福島第一原発事故のときに、国民に無用な混乱を招くとして、SPEEDI(緊急時迅速放射能影響予測ネットワークシステム)の予測計算結果を開示しなかったことを覚えているだろうか。
なにも知らされずだた不安に思うのではなく、ここは状況を理解して「正しく恐れる」(寺田寅彦の箴言)こととしたい。
政府が公開しないのならばと、NukeMapを使って、弾道ミサイルが落下したときの被害想定をしてみた。
NukeMapでシミュレーションしてみた
スティーブンス工科大学のアレックス・ウェラーズテイン准教授(ハーバード大学で科学史の博士号取得)が作成した、核爆発の威力をシミュレーションできるサイトNUKEMAPを使って、国会議事堂付近で「広島型原爆(15キロトン)」が爆発した場合のシミュレーションをしてみた(次図)。
地表で爆発した場合よりも、上空で爆発したほうが、地面にエネルギーを吸収されないぶん被害が大きい(広島の原爆は上空600mで爆発した)。
↓ 地表で爆発した場合、死者1万7,590人、全体被害者7万3,500人。
- 火の玉の半径(オレンジ色):230 m
- 爆風の半径(赤色):540m
- 放射能の半径(ねずみ色):1.13 km
- 熱放射(3度熱傷)の半径(外側のオレンジ色):1.68 km
↓ 上空で爆発した場合、死者4万7,030人、全体被害者22万1,500人。
- 火の玉の半径(オレンジ色):180 m
- 爆風の半径(赤色):340 m
- 放射能の半径(ねずみ色):1.2 km
- 熱放射(3度熱傷)の半径(外側のオレンジ色):1.67 km
「dot.ドット 朝日新聞出版 4月5日」の被害想定よりも小さい結果となったが、それでも甚大な被害であることには変わりはない。
【動画】もし北朝鮮の核ミサイルで攻撃されたら?
幸福実現党系メディア「THE FACT」が2016年7月に公開した4分の動画。
※「水爆」による被害想定動画なので、現在の北朝鮮の核能力ではここまでヒドイことにはならないことに要留意。
正常性バイアス(都合の悪い情報を過小評価していないか?)
北朝鮮から日本に向けてミサイルが飛んできても、途中で迎撃されるから大丈夫だとか、まだ核は搭載されていないから恐れることはないとか思っていないだろうか。
自分にとって都合の悪い情報を無視したり、過小評価したりしてしまう人の特性のことを「正常性バイアス」という。
東日本大震災のときに、警報が出ているのを知りながら避難しない人たちがの思考は正常性バイアスの一例である。

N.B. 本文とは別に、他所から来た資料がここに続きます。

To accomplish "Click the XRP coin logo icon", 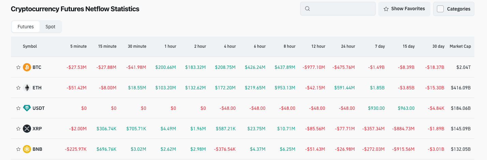I will (27, 129).
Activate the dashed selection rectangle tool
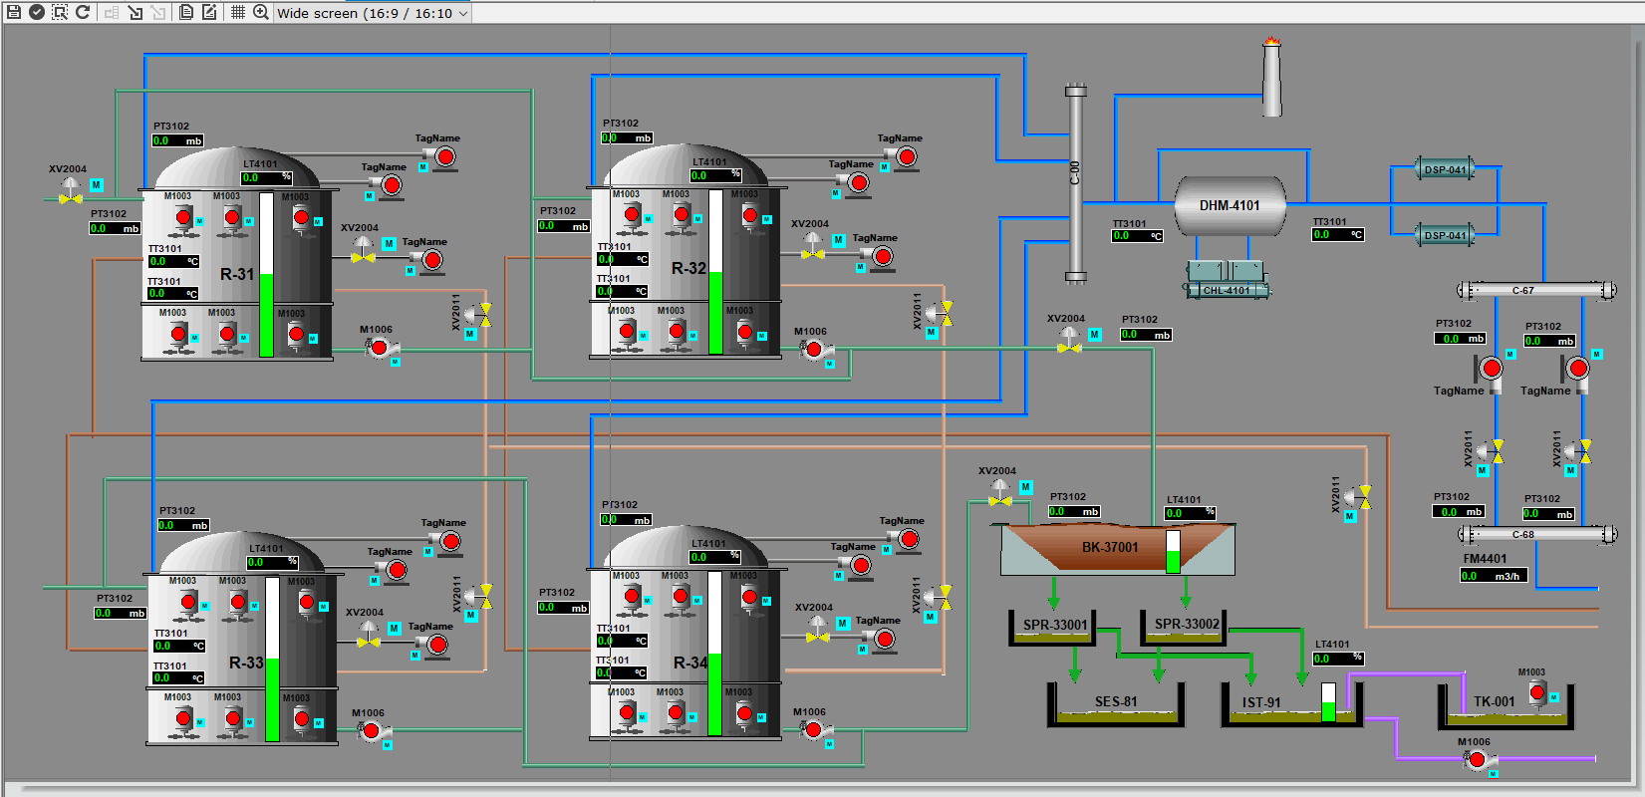This screenshot has height=797, width=1645. (x=60, y=12)
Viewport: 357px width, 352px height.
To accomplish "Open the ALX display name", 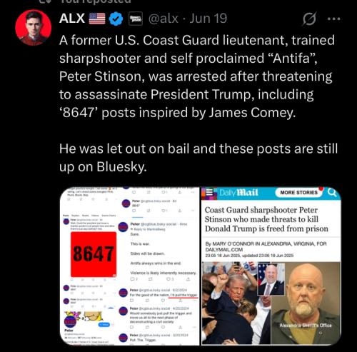I will click(72, 19).

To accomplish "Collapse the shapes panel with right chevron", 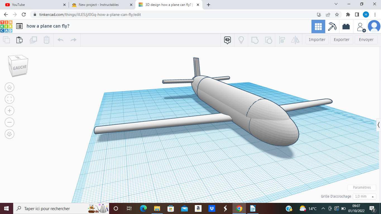I will (x=378, y=125).
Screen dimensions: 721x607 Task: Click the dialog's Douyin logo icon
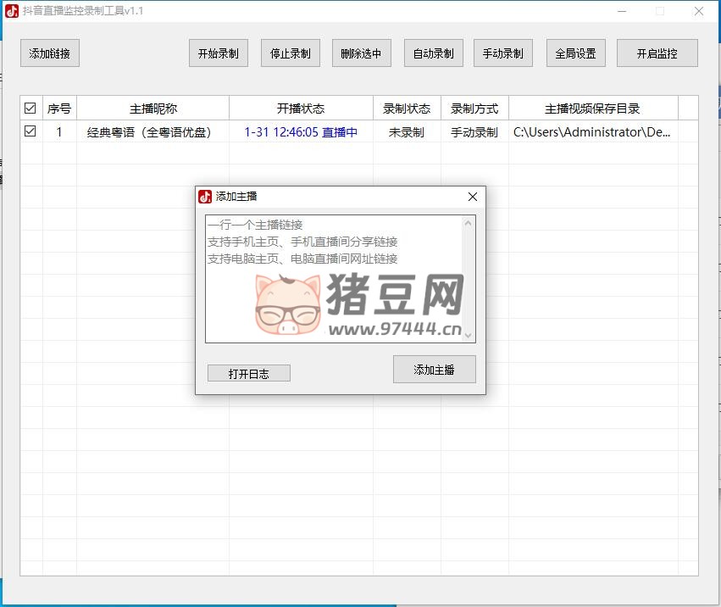(205, 197)
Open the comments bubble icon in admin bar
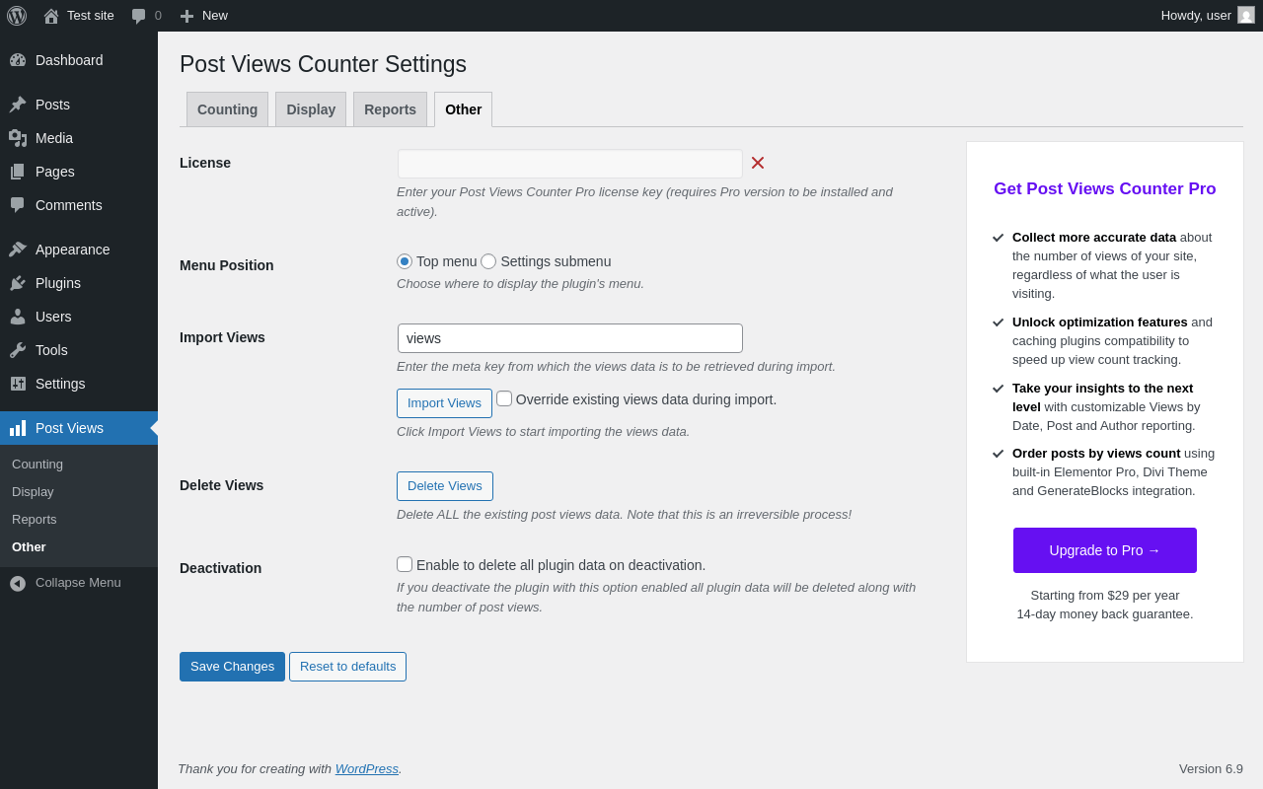The width and height of the screenshot is (1263, 789). click(139, 16)
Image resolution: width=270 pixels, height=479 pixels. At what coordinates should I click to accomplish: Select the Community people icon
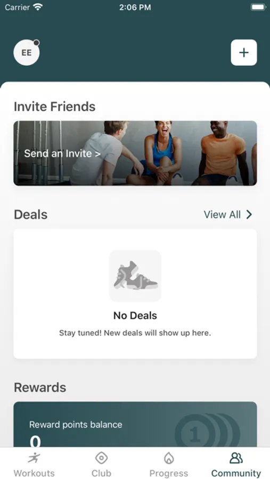pyautogui.click(x=236, y=458)
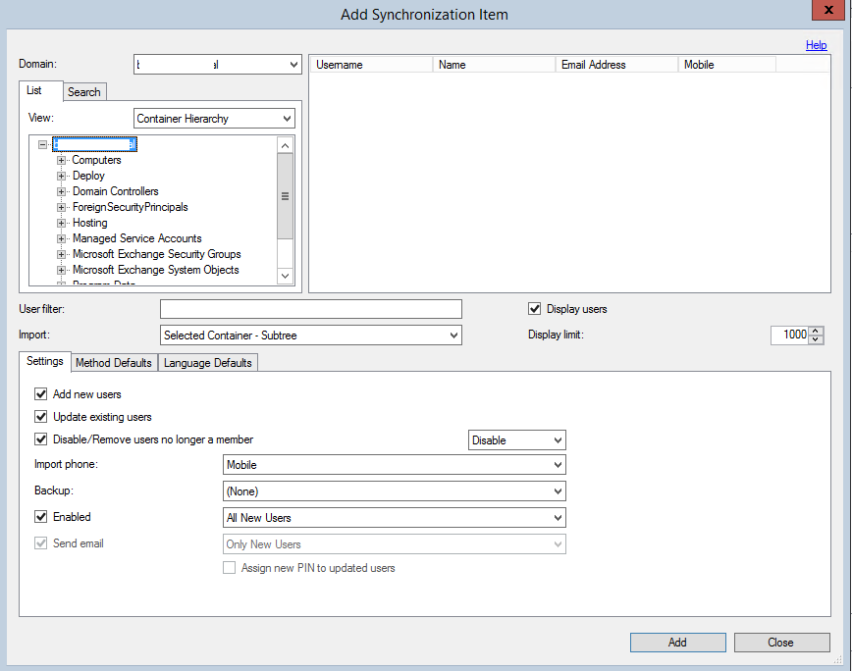The width and height of the screenshot is (852, 671).
Task: Open the Container Hierarchy view dropdown
Action: pos(287,119)
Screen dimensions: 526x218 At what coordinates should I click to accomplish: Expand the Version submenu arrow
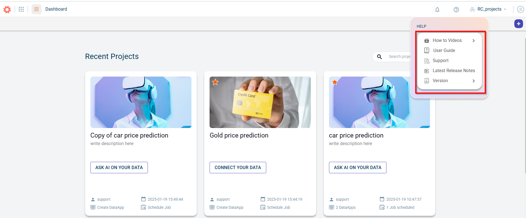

「米海軍の原子力空母カールビンソンが朝鮮半島で睨みを利かせているので、北朝鮮からミサイルは飛んでくるはずがない」と考えるのが「正常性バイアス」でなければいいのだが・・・・・・。
自分の身は自分で守る!
「国民保護ポータルサイト」にアップされた「弾道ミサイル落下時の行動」に従っているだけでいいのか?
自分の身は自分で守る!
まずは、全国瞬時警報システム(Jアラート)が受信できる「Yahoo! 防災速報」の無料アプリを入れよう。
4月25日(火)は朝鮮人民軍が創設85周年の記念日なので、金正恩が何かしでかすかもしれない。
当日は家族を連れて、地方に疎開しておくか・・・・・・。